On 5 May last year, Labor announced that it would force councils to cap their rate-rises at the Consumer Price Index (CPI) and that any further increases would need to be approved by the government.
The move, according to now-Premier Daniel Andrews, was to ensure councils detailed where every ratepayer dollar would be spent and to give residents a “fair go”.
“This policy also sends a clear message that we expect councils to keep their rates in line with CPI, any increases above this must provide a clear benefit to ratepayers.”
Yarra Ranges Council’s Director of Corporate Services, Troy Edwards, told the Mail that the impact the move could have on the council was unclear.
“The challenge, for us, is that we don’t know what it means,” Mr Edwards said.
“It would reduce the amount of revenue we’d raise, no doubt about that, but we’ll work through how we handle that as an organisation – whether through operational costs or the range of programs we deliver.”
In the 2014-’15 financial year, the council enforced a rate-rise of 4.8 per cent – CPI at the time was 2.8 per cent.

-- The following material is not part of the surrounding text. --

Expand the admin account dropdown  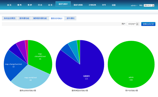point(134,5)
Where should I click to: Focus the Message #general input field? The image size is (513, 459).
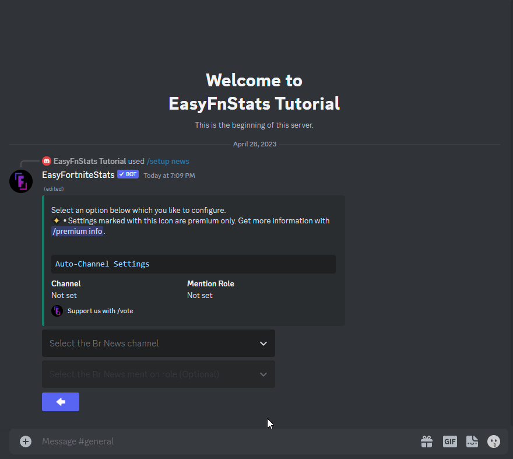click(x=222, y=442)
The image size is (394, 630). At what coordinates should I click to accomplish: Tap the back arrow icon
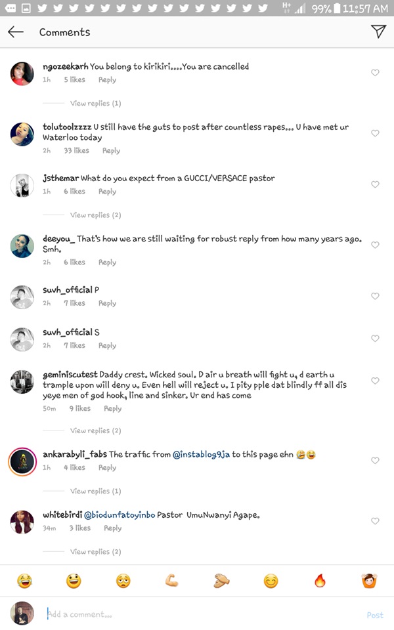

Rate rises in the Yarra Ranges are scheduled to continue at 4.8 per cent for the following three years, but that could change under Labor’s capping plan, which will begin for the 2016-’17 year.
With the adoption of the council’s budget in mid-2014 was a proposed Capital Works Program, which will see around $33 million spent on infrastructure upgrades and developments.
Deputy Premier and Monbulk MP James Merlino told the Mail that some councils had been increasing their rates at two or three times the rate of inflation, and the capping would be a “sustainable and responsible” approach to rates.
“Under these changes, rates will be capped and councils will need to justify their spending,” Mr Merlino said.
“The cap will begin in 2016-’17, with exemptions to be considered by the Essential Services Commission – unnecessary rate rises before then could affect council’s applications for future exemption.”
Mr Merlino said the government would consult with councils and their representatives in the lead-up to the cap being enforced.